Dies ist nun endlich der letzte Teil der Geschichte „Am Ende der Welt“. Hier geht es zum Anfang.
Nachdem die Reise zum „Ende der Welt“ für eine eigentlich unproblematische Operation fast zu einem Desaster geworden war, machten wir uns nach der glücklichen Heimkehr nach Hause viele Gedanken über Leben und Tod.
Zu Hause fingen wir an zu überlegen, wie unsere Grabstelle aussehen sollte. Ich meinte nur, „Das Ende der Welt haben wir hinter uns. Jetzt ist der Himmel auf Erden dran.“ – „Du hast so recht,“ seufzte mein Mann und sagte dann, „es ist das erste Mal, dass ich Lust habe, auch etwas zu gestalten. Wollen wir vielleicht einen Engel auf die Platte stellen?“ – „Das meinst Du nicht wirklich,“ gab ich zur Antwort.

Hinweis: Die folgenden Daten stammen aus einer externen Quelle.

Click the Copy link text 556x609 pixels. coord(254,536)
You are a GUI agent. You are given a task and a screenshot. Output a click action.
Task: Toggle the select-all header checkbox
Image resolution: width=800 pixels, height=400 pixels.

Ich weiß nicht,“ kam wieder von seiner Seite, „alles war doch eigentlich so ein Wunder, als wir beide die gleichen Gedanken, die gleichen Ideen und diese komischen Halluzinationen mit Geistern, Engeln, weißen Kaninchen oder Ratte hatten. Und irgendwas haben wir doch gesehen oder gespürt.“ – „Ich glaube, wir sind einfach nur froh, wieder zu Hause zu sein, um endlich das zu tun, was schon längstens gemacht sein sollte. Und nun hat uns beide die Freude gepackt. Den Schwung wollen wir ausnutzen um Stein, Kreuz und Bank möglichst bald auszusuchen.“ – „Klar hast Du recht. Ich glaube ja auch nicht wirklich an den Weihnachtsmann. Aber irgendwie bin ich beflügelt.“ –
Haha, dann bist Du der Engel,“
lachte ich und dann machten wir uns an die Arbeit.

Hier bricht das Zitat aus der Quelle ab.